The manner in which we perceive the world and the manner in which we exist in it are inextricable, however, so it should come as no surprise that in my studies I’ve found several visionaries who have taken practical inspiration from the hangover. The poet William Corbett, for example, once wrote frequently about his own hangovers: e.g., “For breakfast aspirins/a glass of milky water./I am always just/learning how to live… .” (“Depression,” St. Patrick’s Day, 1976). I find something heartening in Corbett’s notion that when we are neither sober nor drunk we have an opportunity to start over. Having experimented with mescaline, in The Doors of Perception (1954) Aldous Huxley writes that although he was delighted to have been freed from “that half opaque medium of concepts” which obscures from our ‘straight’ powers of perception “the miracle, moment by moment, of naked existence,” we cannot live day to day in such a fashion.

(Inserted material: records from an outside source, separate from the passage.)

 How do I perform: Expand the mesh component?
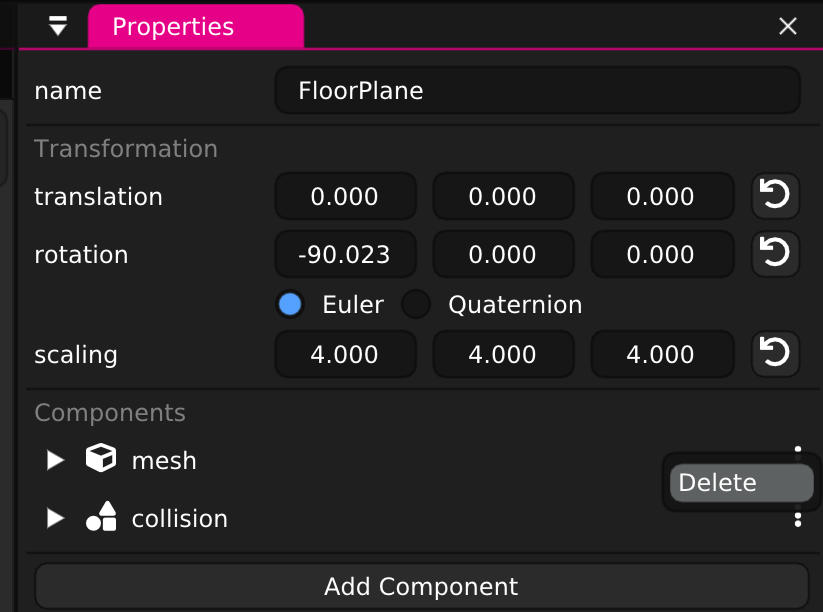point(55,460)
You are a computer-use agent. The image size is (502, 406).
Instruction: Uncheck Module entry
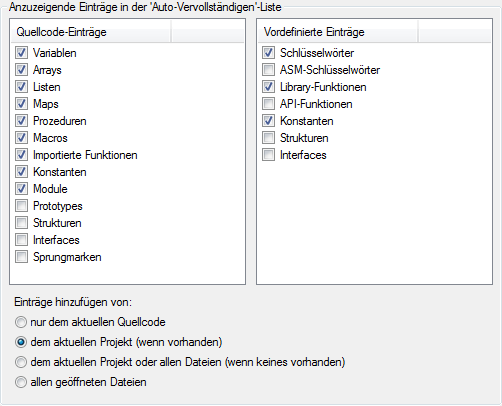point(21,189)
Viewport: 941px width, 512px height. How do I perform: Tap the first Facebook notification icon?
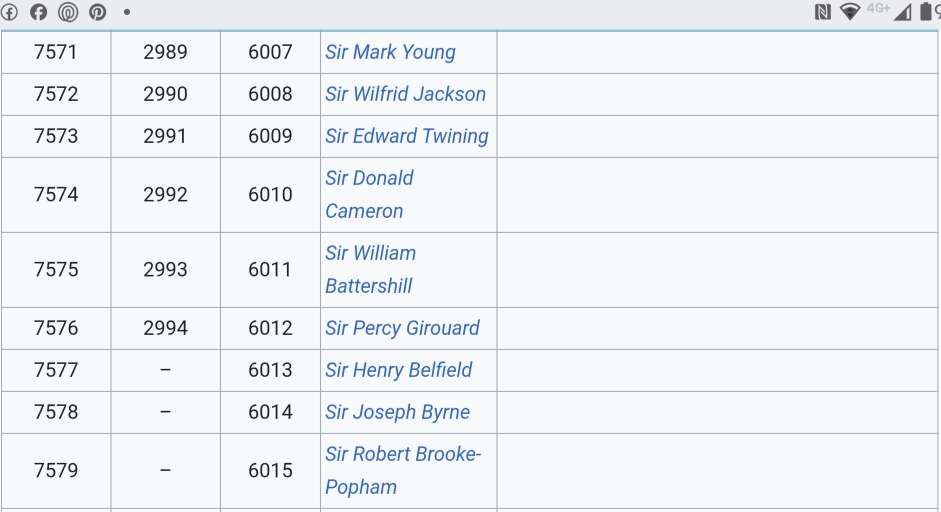10,12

He suggests instead that we strive to “be aware, always, of total reality in its immanent otherness — to be aware of it and yet to remain in a condition to survive as an animal, to think and feel as a human being, to resort whenever expedient to systematic reasoning”: in other words, we should try to perceive and behave at all times as though hungover.
One final example is the Zen master Shunryu Suzuki, who teaches in Zen Mind, Beginner’s Mind (1970) that “When you wake up in the morning, I think you do not feel so well. Your mind is full of ‘weeds’ … But if you can cease striving to overcome those weeds, they, too, can enrich your path to enlightenment.” I suspect that Suzuki-roshi’s translator didn’t understand that “mind-weeds” is Zen slang for a hangover.
Why do we assume that intoxication leaves us with nothing the next morning but physical pain? Because we’ve been educated to feel that way. Books and articles on the subject of intoxication discuss at length the difference between being drunk and being sober, yet they never explore that unavoidable duration of time during which one painfully returns from ecstasy to mundanity. A related phenomenon is our sentimental fascination with the fun, romantic part of pilgrimages: we love accounts of life on the road, where one is freed from the uptight constraints of the social order left behind, but we don’t like the part where the pilgrim must return home and begin the difficult task of putting his or her newfound insights to the test. If drinking can be compared to a pilgrimage — in both, after all, one leaves the usual for the unknown — it is clear that the lived experience of the hangover merits more attention than the usual clichés about ice-packs and people SPEAKING TOO LOUDLY.
This is the hangover’s hangover: we forget the moments of enlightenment, and only remember the ringing ears and the disequilibrium. If the hangover can indeed be accounted as a form of reaggregation from the extraordinary into the ordinary, as a ‘middle state’ of perception in which one can for a brief time see the usual in an unusual manner, it’s no wonder that our culture doesn’t want us to enjoy it. Our socially imposed conscience is that which the imbiber seeks to escape, yet somehow our conscience always gets its revenge by convincing us that the only consequence of crapulous excess is pain.
So the next time you wake up with your tongue stuck to an empty bottle of Thunderbird, just take the lyrics to Diana Ross’s “Love Hangover” as your mantra: “If there’s a cure for this, I don’t want it!/If there’s a remedy, I’ll run from it!/I’ve got the sweetest hangover [that] I don’t wanna get over!”